When the domestic minimum top-up tax affects the result

Choosing the right advisor and the role of tax consultants in Dubai

The right adviser explains calculations in plain language, produces the reconciliation pack, and helps implement processes that make the calculation repeatable. Tax consultants in Dubai vary widely in capability, and the best firms combine local FTA experience with global tax technical depth. When you evaluate providers of corporate tax services, ask for sample calculation templates, a timeline for implementation, and references from similar-sized clients in your sector.

Conclusion and next step

How much tax you pay depends on taxable profits, the operation’s structure, free zone qualification, and whether your group falls under global minimum tax rules. The arithmetic is simple once the taxable income is correct, but preparing that taxable income requires precision and documentation. Many businesses find that engaging tax consultants in Dubai and subscribing to comprehensive corporate tax services reduces risk and produces a predictable cash tax outcome.

FAQ’s
  • Are salaries deductible as expenses?
    Salaries paid to employees are generally deductible if they are genuine business expenses and properly documented in payroll and contracts.
  • How is corporate tax different from VAT?
    VAT is a transactional tax on sales and purchases and affects cash flow, while corporate tax is charged on profit; they are separate, and both can apply to the same business.
  • What happens if I miss the filing deadline?
    Late filings can attract administrative penalties and interest; the FTA publishes specific penalty amounts and deadlines, so timely filings matter.
  • Can I claim foreign tax paid against UAE tax?

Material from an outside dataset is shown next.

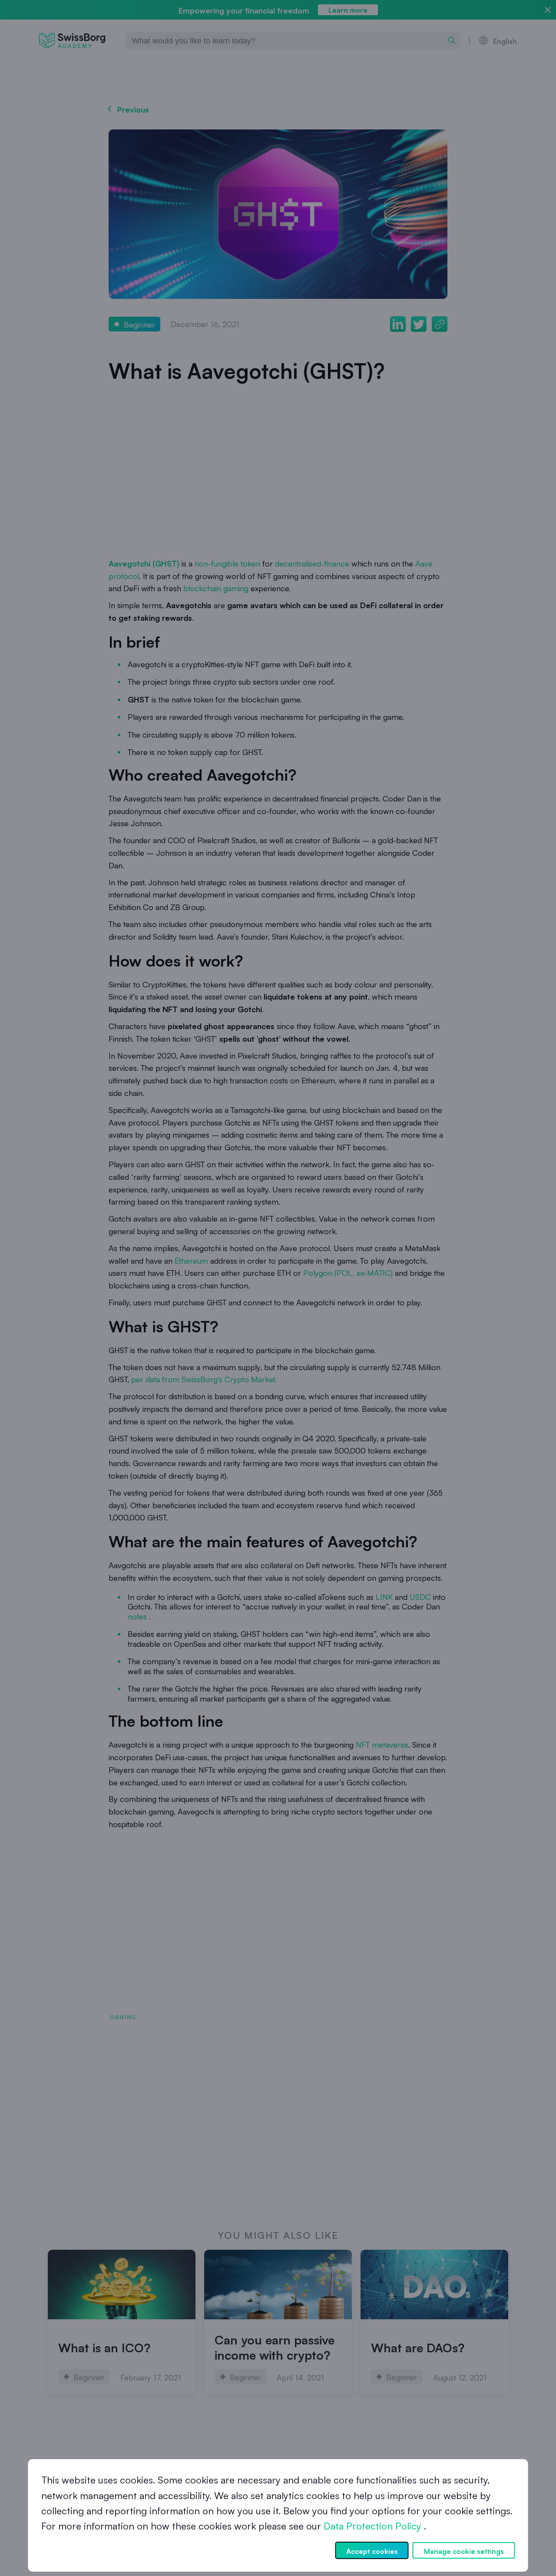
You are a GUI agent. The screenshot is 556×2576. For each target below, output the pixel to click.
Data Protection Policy (372, 2526)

You can usually claim credit for tax you already paid in another country, so you do not pay tax on the same income twice.

  • Which legal methods exist for me to reduce my tax obligations?

One can always decrease taxes by claiming legitimate business expenses, establishing a company in a fiscally prudent way, using incentives in a free zone (if eligible), and by keeping good financial information.

About the Author:
Sana Fatima

Sana Fatima is the author of this piece of writing and an aspiring Chartered Accountant. She possesses practical knowledge in finance, accounting, taxation, audit, and business law dynamics. She uses her skills to translate difficult tax and accounting subjects into comprehensive materials. Her writing helps business teams and non-specialists understand the rules which govern their work.